Nothing worked--- all the ATMs rejected my card, the same card I've used for years internationally. "Transaction Cancelled by Network." "Incompatible Banking System." Oh God... I didn't want anyone to pick me up because I was too tired to talk, too tired to grab a quick freezachino, too tired to talk about Candace suing Hillel, too tired to talk about Italy. I love when my father picks me up from the airport- we can just take a Starbucks to go, listen to music, and talk when we are in the mood. There aren't awkward silences or feelings of guilt for not being more chatty or forthcoming.
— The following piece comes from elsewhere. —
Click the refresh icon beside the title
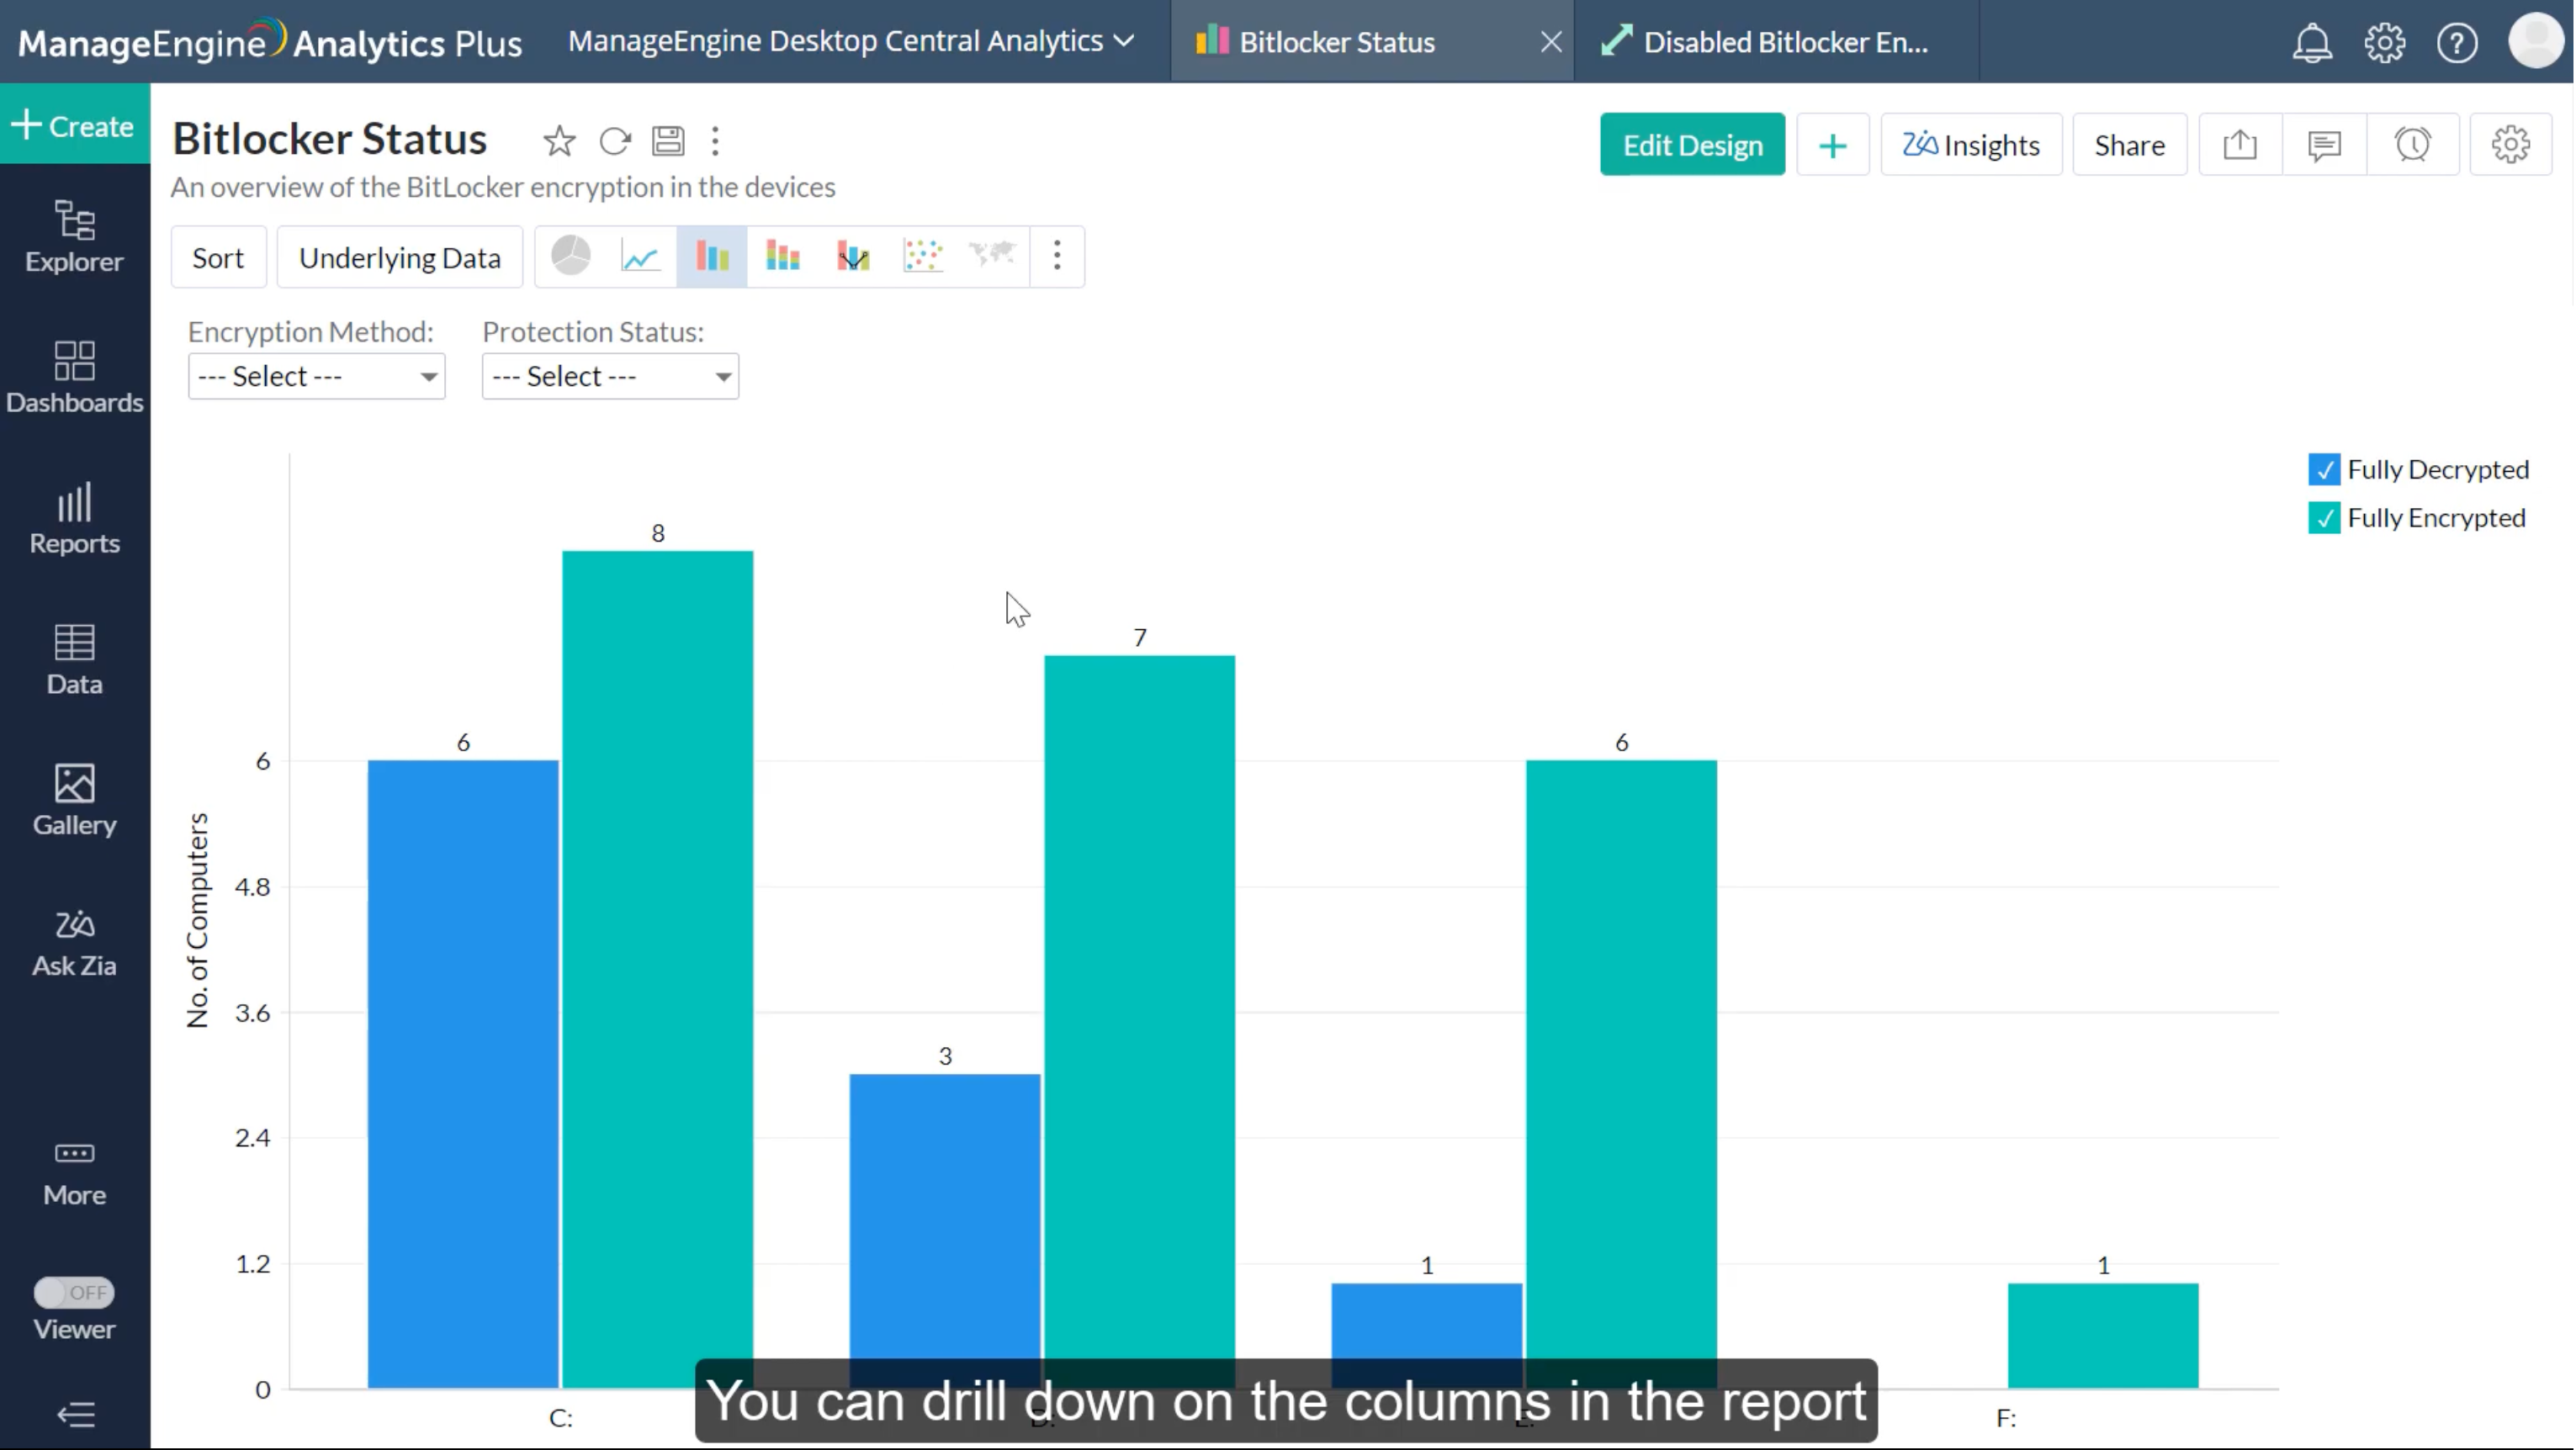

He understands that I'm tired and hate interacting in public when I'm unshowered and uncoiffed. He only makes a brief, passing comment about how much I can pack for three weeks (last count- 40 cosmetic items for 10 days).

But I need cash to pay the taxi driver. The person I can count on most is away until Sunday. I can call other friends, but that requires niceties, explanations, invitations, coffee sharing. I'm already dripping with sweat, but removing my sweater and scarf adds one more mis-shaped layer to carry. Finally, an ATM works. I have cash.

Men are coming at me left and right asking if I need help or need a minibus. They are all so irritating, but it's still heartbreaking that they will carry everything for me for less than a dollar. I'm annoyed at myself that I find them enraging since they too are covered in sweat and are tired-- tired in a way I'll never be, God willing. Tired of houses that leak, toilets that don't work, electricity that cuts out, taxi rides that are brakeless and excruciating.

The air is so beautiful, the sun is so beautiful, the mountains are so beautiful. I want to bathe in all the beauty.

I speak to my Mom later in the day, when she wakes up. She tells me "Welcome Home. Or to South Africa." Good question.

So many people I love and respect have abandoned the notion of home as tied up in place and land and childhood house. It's only parents and best friends and first loves and long-distance crushes. I'm not sure where I stand... my primary home, my fundamental home, is lying on the couch, any couch, with my Mom, watching Law and Order and fighting over the good seat. Abba sits on the floor, and tells us he likes sitting on the floor, but maybe he just likes being nice to us. Home is watching Tee IM, talk on a landline, and talk on a cellphone all at the same time.

Sometimes home is feeling South African warm grass beneath bare feet and reading on the lounge on the roof terrace, or listening to my heels click as I walk down subway or Metro or tube stairs, or sitting in Saba and Savta's apartment looking through their books, or falling asleep in my clothes on Mir's couch.